** START OF INFORMATION GIVEN **

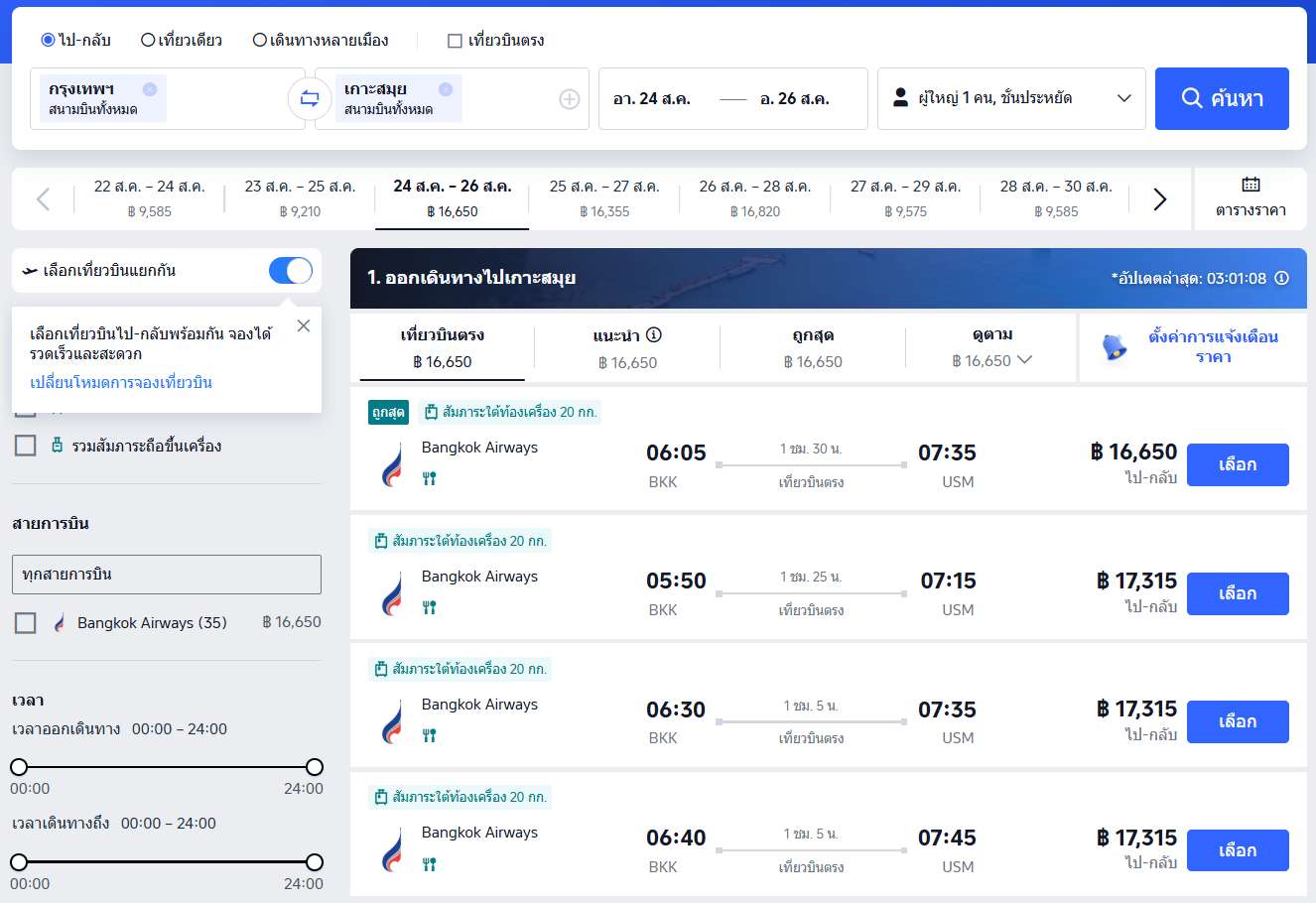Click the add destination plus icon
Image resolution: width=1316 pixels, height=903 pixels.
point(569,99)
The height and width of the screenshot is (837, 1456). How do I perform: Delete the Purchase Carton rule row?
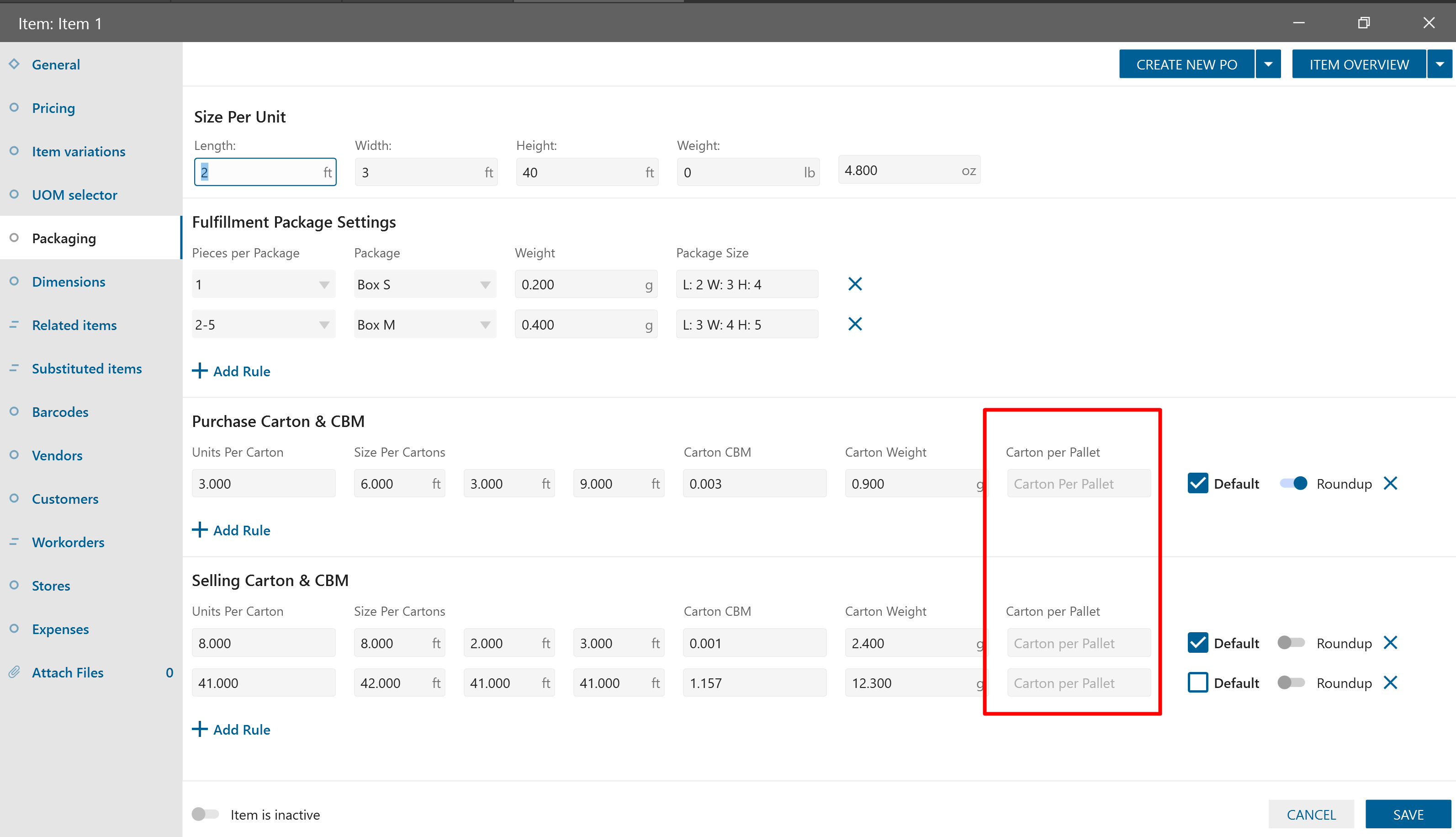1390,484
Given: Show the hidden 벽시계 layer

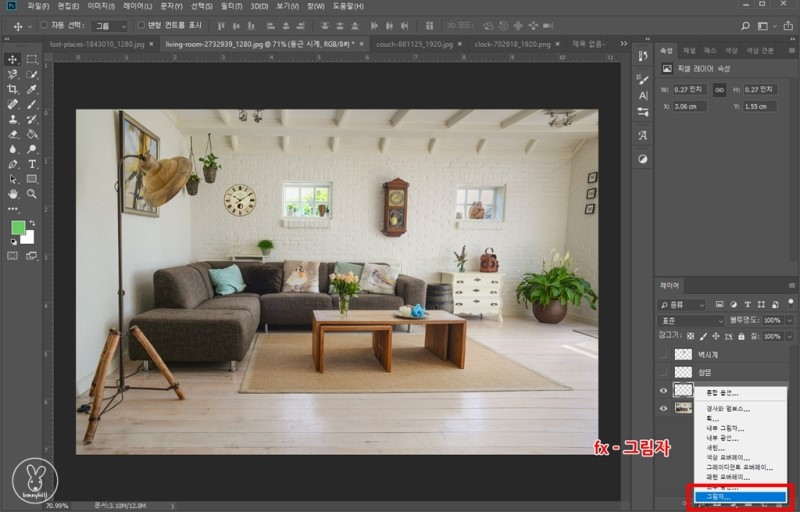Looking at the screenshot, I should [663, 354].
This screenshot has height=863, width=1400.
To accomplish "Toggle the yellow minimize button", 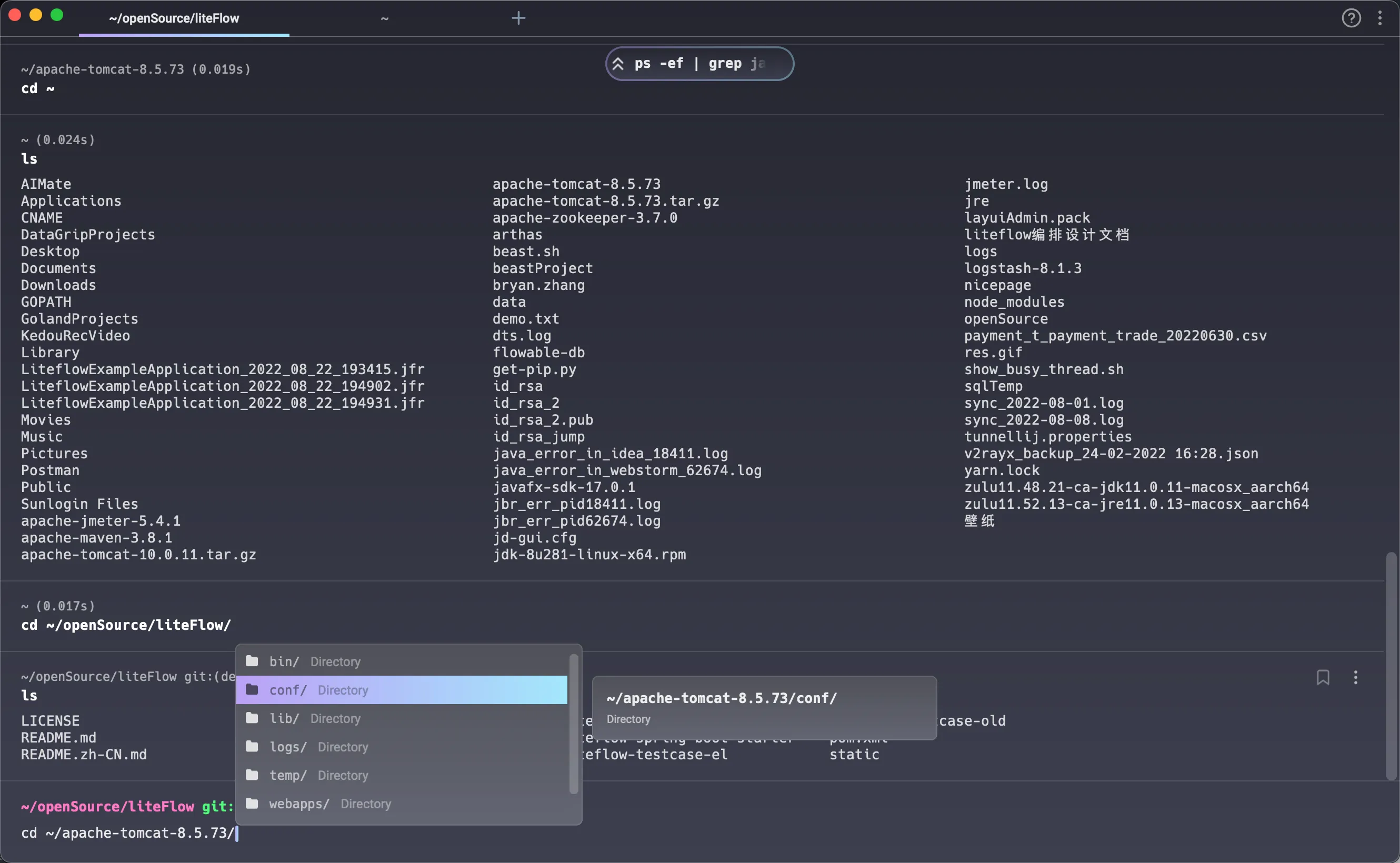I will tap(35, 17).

** END OF INFORMATION GIVEN **

THE EXERCISE: Please copy the items word for word, from the very first line through the line containing "Looking at the", and leave the pictures out.

RESULT FOR THIS TASK:
Click the add destination plus icon
Image resolution: width=1316 pixels, height=903 pixels.
point(569,99)
The height and width of the screenshot is (837, 1456). How do I perform: Delete the Purchase Carton rule row?
1390,484
Given: Show the hidden 벽시계 layer

Looking at the screenshot, I should [663, 354].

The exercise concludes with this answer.